The Securities and Exchange Commission has charged a California man with illegally tipping a hedge fund manager with inside information about Nvidia Corporation’s quarterly earnings that he learned from his friend who worked at the company.
The SEC alleges that Hyung Lim of Los Altos, California received USD15,000 and stock tips about a pending corporate acquisition for regularly providing a fellow poker player, Danny Kuo, with non-public details ahead of Nvidia’s quarterly earnings announcements.

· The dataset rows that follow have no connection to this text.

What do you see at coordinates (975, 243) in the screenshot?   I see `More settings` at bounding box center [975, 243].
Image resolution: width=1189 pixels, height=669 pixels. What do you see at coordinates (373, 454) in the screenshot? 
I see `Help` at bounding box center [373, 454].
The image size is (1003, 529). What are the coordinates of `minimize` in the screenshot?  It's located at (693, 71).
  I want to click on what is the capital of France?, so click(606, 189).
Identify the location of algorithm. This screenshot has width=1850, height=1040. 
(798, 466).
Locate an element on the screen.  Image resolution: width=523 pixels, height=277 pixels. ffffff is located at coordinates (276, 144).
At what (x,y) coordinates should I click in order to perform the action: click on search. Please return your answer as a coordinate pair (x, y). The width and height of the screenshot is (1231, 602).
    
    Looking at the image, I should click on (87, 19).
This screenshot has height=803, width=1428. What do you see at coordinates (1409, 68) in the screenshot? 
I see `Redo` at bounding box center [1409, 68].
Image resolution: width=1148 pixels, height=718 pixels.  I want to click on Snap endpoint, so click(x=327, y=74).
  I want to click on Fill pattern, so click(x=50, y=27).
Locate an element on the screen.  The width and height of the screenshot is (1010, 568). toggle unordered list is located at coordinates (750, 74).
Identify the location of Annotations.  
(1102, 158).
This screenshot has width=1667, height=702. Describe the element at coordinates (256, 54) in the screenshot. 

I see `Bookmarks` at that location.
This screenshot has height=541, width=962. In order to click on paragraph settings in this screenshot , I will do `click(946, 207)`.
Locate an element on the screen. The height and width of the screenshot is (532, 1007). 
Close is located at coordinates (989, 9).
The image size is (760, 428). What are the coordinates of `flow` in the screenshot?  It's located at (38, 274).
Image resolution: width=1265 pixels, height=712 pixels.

Kuo, a hedge fund manager, illegally traded on the information and passed it on to multi-billion dollar hedge fund advisory firms Diamondback Capital Management and Level Global Investors.
The SEC charged Kuo and the firms among others earlier this year as part of its widespread investigation into the trading activities of hedge funds.
“These hedge fund traders were eager to find an edge in an otherwise competitive marketplace, and Lim provided them that edge for a price,” says Sanjay Wadhwa, associate director of the SEC’s New York regional office and deputy chief of the SEC enforcement division’s market abuse unit. “Now one more participant in this sprawling scheme is being held accountable for his illegal transgressions.”
In a parallel action, the US Attorney for the Southern District of New York today announced criminal charges against Lim.
According to the SEC’s complaint filed in federal court in Manhattan, Kuo and the hedge funds made nearly USD16m trading in Nvidia securities based on Lim’s inside information. Lim lives in Los Altos, California and is employed in the accounting department of a semiconductor firm. Lim and Kuo met at poker parties organised by a mutual friend.
The SEC alleges that during at least 2009 and 2010, Lim regularly obtained detailed information about the contents of Nvidia’s upcoming quarterly earnings announcements from his friend who worked at Nvidia. Lim’s source provided him with not just one but a series of tips, which grew more accurate and reliable as Nvidia finalised its financial results for a given quarter and prepared to report them publicly. Lim typically learned the non-public information in phone conversations with his Nvidia friend, and within one minute of ending a conversation Lim would immediately call Kuo to relay the latest inside information. Lim provided Kuo such non-public details as Nvidia’s calculation of its revenues, gross profit margins, and other important financial metrics before the company made those figures public in its quarterly earnings announcements.
The SEC alleges that Lim was compensated by Kuo for the confidential Nvidia information that he provided. Kuo wired USD5,000 to a Las Vegas casino to pay a debt for Lim, and later Kuo made two USD5,000 cash payments to Lim. Kuo also provided Lim with non-public information about a pending corporate acquisition, which Lim used to make more than USD11,000 in trading profits.
The SEC’s complaint charges Lim with violating the anti-fraud provisions of US securities laws and seeks a final judgment ordering him to disgorge his ill-gotten gains and those of his tippees plus interest, ordering him to pay a financial penalty, permanently enjoining him from future violations, and barring him from serving as an officer or director of a public company.